Bu fotoğraf, klasik bir aile portresinden daha fazlasını içeriyor. Peki, klasik aile fotoğrafı nedir? Onu da ele almak gerekir. Örneğin, merdivenlerde düzenli bir şekilde dizilmiş bireylerin yerleşimi, ilk bakışta aile içindeki birlik ve hiyerarşiyi yansıtıyor. Önde oturan çocuklar masumiyeti ve geleceği temsil ederken; kadınlar zarafet ve içsel gücü, arkada duran erkekler ise otoriteyi ve koruyuculuğu simgeliyor. Ancak her yüz ifadesi, her bakış, daha karmaşık bir hikâyeyi işaret ediyor. Birbirine bakan ya da uzağa dalan gözler, fiziksel yakınlığa rağmen hissedilen mesafeleri ortaya koyuyor. Fotoğrafın arka planındaki taş yapı ve merdivenler ise geçmişin ağırlığını ve belki de geleceğe açılan bir kapıyı sembolize ediyor. Bu kare, aynı zamanda tarihsel bir bağlamı ve dönemin sosyal yapısını görselleştiriyor. Aile bireylerinin kıyafetlerindeki detaylar, sosyal statüyü ve dönemin modasını yansıtıyor.

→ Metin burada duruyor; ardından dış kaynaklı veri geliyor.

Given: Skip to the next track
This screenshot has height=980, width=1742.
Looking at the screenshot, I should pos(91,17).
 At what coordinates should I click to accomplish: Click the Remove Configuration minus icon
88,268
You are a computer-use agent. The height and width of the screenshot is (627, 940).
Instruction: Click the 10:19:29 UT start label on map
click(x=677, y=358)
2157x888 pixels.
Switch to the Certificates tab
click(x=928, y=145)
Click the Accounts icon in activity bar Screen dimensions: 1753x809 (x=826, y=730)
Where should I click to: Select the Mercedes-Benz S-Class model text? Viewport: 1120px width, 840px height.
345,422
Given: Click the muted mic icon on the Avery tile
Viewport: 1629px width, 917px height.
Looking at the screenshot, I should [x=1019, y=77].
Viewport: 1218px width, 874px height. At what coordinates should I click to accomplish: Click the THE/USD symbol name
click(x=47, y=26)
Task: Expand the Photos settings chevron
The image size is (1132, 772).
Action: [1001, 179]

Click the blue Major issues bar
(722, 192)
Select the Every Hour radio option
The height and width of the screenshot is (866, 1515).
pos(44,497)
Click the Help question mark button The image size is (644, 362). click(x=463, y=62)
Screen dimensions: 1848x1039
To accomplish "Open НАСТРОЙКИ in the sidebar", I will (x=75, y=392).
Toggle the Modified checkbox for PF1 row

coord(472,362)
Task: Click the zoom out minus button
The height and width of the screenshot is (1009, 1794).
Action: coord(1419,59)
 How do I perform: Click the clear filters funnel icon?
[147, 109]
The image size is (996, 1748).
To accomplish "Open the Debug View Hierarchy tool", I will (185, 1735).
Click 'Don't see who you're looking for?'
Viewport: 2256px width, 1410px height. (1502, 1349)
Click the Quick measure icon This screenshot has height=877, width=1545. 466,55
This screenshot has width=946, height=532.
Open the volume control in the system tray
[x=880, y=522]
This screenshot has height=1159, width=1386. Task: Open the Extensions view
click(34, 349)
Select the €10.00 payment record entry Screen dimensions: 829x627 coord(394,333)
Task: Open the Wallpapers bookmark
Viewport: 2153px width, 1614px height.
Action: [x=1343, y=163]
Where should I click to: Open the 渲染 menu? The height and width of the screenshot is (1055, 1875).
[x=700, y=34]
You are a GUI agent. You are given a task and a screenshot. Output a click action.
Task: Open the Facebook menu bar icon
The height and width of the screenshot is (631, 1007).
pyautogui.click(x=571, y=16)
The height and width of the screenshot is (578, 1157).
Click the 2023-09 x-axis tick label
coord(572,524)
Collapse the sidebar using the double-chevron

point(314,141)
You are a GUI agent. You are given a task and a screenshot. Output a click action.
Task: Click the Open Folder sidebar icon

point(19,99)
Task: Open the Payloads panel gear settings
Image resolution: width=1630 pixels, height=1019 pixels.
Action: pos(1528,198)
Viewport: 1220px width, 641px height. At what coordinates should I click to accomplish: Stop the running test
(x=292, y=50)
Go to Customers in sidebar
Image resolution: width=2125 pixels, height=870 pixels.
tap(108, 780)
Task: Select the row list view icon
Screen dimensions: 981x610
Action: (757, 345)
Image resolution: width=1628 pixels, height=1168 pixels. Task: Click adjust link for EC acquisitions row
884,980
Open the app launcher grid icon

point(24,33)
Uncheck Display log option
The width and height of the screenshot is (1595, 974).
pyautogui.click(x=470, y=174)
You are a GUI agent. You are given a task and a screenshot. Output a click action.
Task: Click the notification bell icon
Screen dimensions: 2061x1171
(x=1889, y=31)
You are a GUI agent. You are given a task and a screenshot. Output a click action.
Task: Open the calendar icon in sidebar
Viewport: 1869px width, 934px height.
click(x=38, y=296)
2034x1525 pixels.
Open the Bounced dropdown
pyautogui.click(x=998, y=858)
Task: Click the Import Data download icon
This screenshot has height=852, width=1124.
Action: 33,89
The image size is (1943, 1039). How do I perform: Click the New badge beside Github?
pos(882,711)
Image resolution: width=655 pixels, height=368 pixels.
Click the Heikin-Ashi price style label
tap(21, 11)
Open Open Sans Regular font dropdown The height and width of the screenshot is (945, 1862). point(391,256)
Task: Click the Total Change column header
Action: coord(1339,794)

Ancak, Marianne Hirsch’in Family Frames: Photography, Narrative, and Postmemory kitabında belirttiği gibi, fotoğraflar yalnızca düzenli bir birlikteliği temsil etmez; aynı zamanda aile içindeki çatışmaların, karmaşık duyguların ve saklanan travmaların gölgesini, yalın bir ifadeyle "ideal aile" miti ile “gerçek aile yaşantısı” arasındaki gerilimi taşır. Bu çelişki, Şakir Paşa ailesinin fotoğrafında açıkça hissediliyor. Bir bütün olarak sunulan bu görüntü, aslında eksik hikâyelerin ve duyulmayan seslerin bir toplamıdır.
Dizi ile yeniden yaratım ve fotoğrafın işlevi
Yakın zamanda yayımlanan Şakir Paşa dizisinin tanıtım posteri, orijinal fotoğrafa doğrudan bir övgü niteliği taşıyor. Ancak bu yeniden yaratım, fotoğrafın işlevini yeniden düşünmeye davet ediyor: Bir fotoğraf, geçmişe tanıklık mıdır yoksa bugünün anlatısını destekleyen bir kurgu mu? Dizideki tanıtım posteri, orijinal fotoğrafın duygusal ve tarihsel gücünü yeniden üretirken, aynı zamanda izleyiciyi bir hayalin içine davet ediyor. Bu nedenle, fotoğraf, gerçek bir anın belgesinden ziyade, geçmişin dramatik bir yorumu olarak işlev görüyor.
Bu noktada, Susan Sontag’ın Fotoğraf Üzerine kitabındaki analizleri aklıma geliyor. Sontag’a göre, fotoğraf bir yandan unutmayı engellerken, diğer yandan geçmişin geri getirilemezliğini sürekli hatırlatır. Fotoğraf hem bir anı yakalar hem de o anın kaybolmuş olduğunu bize hissettirir. Bu ikili doğası nedeniyle, her fotoğraf bir hafıza kapısı açar ama aynı zamanda bir kayıp duygusunu da beraberinde getirir. Orijinal fotoğrafların yeniden yaratımları, gerçeği dramatize ederken geçmişi bugüne bağlayan güçlü bir hafıza köprüsü oluşturur. Ancak bu köprü, aynı zamanda eksikliklerin ve boşlukların izini de taşır. Bu durum, fotoğrafın geçmiş ile bugün arasındaki karmaşık ilişkisini kaçınılmaz bir şekilde yansıtır.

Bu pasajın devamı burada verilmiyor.